Politik biaya tinggi ini, kata dia, melahirkan plutokrasi, yakni seseorang dengan pertimbangan utama kemampuan logistiknya.
"Hanya orang-orang banyak uang yang bisa menjadi calon kepala daerah," katanya.
Hajriyanto menegaskan, guna mengatasi politik biaya tinggi harus
memperbaiki penyelenggaraan pemilukada yakni dengan menutup celah-celah
yang menjadi potensi politik biaya tinggi.
Usulan pemilukada serentak dan pembatasan belanja kampanye, menurut
dia, harus didasarkan dengan semangat untuk mengatasi politik biaya
tinggi.
Sementara itu, Ketua Panitia Kerja RUU Pemilukada DPR RI, Abdul
Hakam Naja menegaskan, perlu adanya pembatasan belanja kampanye pada
penyelenggaraan pemilukada guna mengatasi praktik politik biaya tinggi.
"Saat ini Panja RUU Pemilukada sedang merumuskan standar belanja
kampanye pada penyelenggaraan pemilukada," kata Hakam Naja.
Menurut dia, selama ini DPR RI lebih banyak mengatur soal besaran
maksimal sumbangan dari perorangan maupun lembaga kepada partai politik
maupun penyelenggaraan pemilukada, tapi belum membatasi belanja kampanye
pada pemilukada.
"Ini berdampak pada belanja kampanye yang tidak terbatas sehingga menjadikan politik biaya tinggi," katanya.

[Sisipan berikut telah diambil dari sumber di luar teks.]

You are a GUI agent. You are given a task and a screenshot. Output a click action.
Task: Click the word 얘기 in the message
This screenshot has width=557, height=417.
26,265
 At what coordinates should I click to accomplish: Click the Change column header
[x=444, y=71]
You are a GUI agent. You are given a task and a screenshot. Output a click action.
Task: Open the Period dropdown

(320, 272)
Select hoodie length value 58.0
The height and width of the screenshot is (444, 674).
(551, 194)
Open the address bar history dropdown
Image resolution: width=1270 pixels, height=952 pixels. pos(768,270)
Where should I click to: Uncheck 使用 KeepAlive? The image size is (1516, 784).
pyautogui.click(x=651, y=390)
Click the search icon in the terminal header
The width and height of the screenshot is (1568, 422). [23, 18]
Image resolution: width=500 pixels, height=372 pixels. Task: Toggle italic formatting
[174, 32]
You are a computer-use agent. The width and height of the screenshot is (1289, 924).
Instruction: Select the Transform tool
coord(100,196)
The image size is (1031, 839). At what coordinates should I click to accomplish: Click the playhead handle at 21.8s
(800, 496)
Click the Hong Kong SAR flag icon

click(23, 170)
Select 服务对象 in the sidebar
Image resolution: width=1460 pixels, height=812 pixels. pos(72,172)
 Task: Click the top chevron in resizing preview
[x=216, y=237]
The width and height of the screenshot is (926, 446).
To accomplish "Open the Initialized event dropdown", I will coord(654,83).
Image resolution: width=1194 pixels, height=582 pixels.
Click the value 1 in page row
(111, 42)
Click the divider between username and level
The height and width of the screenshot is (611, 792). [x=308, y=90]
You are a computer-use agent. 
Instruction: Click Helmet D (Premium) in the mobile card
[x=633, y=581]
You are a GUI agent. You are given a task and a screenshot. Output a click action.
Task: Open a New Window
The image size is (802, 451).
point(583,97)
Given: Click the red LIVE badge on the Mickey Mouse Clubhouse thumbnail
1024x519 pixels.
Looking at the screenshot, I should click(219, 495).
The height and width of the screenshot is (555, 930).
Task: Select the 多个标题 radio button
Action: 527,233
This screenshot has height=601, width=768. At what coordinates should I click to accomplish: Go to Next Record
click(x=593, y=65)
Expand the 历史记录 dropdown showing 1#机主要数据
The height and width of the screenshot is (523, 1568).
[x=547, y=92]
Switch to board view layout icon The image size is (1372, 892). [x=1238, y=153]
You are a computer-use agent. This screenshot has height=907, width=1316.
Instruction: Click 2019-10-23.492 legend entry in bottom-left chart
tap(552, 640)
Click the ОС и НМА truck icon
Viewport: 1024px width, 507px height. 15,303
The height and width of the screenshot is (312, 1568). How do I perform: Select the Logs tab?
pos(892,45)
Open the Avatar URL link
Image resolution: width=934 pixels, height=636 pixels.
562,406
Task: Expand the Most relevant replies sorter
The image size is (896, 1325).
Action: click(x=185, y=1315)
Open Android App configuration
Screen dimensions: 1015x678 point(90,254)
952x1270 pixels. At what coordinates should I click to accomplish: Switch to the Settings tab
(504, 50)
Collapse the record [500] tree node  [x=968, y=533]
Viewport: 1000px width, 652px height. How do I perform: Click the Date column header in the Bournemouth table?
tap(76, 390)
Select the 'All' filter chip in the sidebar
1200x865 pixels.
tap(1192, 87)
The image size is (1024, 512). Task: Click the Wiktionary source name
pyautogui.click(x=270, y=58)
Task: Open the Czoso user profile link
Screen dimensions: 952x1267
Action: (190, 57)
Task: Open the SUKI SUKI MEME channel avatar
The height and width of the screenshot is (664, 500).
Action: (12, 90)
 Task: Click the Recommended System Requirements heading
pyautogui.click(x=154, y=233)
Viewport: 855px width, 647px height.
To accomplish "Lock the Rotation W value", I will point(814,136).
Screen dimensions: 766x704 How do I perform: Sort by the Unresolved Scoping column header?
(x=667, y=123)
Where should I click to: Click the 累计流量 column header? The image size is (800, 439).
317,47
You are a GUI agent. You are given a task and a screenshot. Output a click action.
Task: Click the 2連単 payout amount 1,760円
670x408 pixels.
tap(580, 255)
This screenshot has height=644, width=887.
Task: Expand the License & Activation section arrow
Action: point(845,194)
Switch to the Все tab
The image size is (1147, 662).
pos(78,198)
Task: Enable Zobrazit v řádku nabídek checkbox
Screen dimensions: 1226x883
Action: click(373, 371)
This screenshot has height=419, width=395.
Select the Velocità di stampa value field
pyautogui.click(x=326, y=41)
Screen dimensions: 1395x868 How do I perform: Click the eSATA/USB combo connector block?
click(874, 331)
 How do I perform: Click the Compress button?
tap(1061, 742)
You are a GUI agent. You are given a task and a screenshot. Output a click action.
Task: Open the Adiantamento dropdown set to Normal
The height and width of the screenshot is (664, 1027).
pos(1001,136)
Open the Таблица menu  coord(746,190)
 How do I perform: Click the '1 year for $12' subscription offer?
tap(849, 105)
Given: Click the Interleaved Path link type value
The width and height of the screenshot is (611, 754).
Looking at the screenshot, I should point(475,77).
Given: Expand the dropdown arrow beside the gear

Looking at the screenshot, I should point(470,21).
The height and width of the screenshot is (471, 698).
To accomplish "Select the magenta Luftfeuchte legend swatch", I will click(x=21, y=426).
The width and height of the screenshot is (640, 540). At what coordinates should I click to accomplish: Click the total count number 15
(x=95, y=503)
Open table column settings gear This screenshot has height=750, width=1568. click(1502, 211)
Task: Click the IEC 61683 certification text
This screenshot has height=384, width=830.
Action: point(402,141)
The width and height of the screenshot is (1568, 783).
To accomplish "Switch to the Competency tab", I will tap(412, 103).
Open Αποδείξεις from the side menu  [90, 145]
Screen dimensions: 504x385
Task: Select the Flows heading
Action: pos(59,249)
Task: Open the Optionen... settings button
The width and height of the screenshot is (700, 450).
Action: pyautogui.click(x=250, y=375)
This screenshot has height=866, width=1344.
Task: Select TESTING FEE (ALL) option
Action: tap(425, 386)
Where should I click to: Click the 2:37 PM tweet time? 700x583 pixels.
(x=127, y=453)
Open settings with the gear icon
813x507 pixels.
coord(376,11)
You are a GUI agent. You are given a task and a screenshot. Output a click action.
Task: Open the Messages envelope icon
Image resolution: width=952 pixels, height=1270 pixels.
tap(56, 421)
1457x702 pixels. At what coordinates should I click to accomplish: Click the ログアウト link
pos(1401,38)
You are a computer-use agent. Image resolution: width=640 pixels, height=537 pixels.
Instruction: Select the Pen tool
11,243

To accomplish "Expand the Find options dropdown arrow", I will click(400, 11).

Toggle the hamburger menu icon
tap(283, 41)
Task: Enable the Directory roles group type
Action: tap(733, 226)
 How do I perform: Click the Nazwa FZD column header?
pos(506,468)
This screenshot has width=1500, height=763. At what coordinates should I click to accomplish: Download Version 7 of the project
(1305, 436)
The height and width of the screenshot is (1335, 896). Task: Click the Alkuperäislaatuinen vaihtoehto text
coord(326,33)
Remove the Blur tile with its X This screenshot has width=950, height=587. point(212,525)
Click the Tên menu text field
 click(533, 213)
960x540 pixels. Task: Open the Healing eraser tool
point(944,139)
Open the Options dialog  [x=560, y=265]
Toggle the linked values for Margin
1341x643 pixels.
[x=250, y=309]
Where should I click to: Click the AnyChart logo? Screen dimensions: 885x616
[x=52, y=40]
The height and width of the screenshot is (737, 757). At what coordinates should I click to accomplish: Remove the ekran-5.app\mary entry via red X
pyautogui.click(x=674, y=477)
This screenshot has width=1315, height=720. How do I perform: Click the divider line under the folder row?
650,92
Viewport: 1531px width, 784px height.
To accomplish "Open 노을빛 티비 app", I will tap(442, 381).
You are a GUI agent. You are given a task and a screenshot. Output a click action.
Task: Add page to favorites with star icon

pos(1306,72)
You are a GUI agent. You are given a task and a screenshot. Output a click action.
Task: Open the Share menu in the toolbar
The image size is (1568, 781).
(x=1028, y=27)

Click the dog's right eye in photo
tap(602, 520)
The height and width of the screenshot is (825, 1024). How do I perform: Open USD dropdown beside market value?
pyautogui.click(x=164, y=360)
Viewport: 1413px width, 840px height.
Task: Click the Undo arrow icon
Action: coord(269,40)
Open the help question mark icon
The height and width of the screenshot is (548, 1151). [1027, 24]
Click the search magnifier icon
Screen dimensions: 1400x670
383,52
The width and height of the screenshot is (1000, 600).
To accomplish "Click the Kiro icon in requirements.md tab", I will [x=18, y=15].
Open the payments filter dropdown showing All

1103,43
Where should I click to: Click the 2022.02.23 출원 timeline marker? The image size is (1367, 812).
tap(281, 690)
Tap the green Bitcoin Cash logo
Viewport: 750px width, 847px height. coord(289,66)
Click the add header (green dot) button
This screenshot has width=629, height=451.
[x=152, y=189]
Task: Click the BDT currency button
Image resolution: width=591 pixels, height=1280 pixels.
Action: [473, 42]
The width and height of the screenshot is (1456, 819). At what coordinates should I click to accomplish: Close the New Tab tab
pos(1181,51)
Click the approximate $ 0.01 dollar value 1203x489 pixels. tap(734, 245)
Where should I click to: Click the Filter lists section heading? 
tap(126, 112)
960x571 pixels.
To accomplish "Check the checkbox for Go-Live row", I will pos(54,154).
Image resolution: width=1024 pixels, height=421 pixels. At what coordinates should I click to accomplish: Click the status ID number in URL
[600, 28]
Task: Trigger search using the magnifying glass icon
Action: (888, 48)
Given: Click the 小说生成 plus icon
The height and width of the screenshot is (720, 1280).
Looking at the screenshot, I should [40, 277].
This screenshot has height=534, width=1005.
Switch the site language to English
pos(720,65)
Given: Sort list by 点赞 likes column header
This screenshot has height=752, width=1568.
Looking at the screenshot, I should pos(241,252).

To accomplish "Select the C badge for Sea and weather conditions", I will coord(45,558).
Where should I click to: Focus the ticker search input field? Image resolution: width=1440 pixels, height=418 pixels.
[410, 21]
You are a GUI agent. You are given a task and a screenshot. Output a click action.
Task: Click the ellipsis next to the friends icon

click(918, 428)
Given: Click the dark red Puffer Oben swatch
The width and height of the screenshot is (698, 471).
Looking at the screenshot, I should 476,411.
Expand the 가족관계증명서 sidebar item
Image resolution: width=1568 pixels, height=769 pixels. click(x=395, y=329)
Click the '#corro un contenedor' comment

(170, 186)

Wakil Ketua Komisi II DPR RI ini menjelaskan, politik biaya tinggi
ini memberikan ekses negatif yakni, hanya orang-orang yang memiliki
modal kapital besar yang berani tampil sebagai calon kepala daerah atau
tokoh yang didukung oleh sponsor.
Namun, setelah terpilih menjadi kepala daerah rawan terjadi praktik
korupsi dan nepotisme yang jutsru merugikan negara dan rakyat.
Hakam menggambarkan, dampak dari politik biaya tinggi, saat ini ada
sekitar 291 kepala daerah yang tersandung kasus hukum terutama korupsi.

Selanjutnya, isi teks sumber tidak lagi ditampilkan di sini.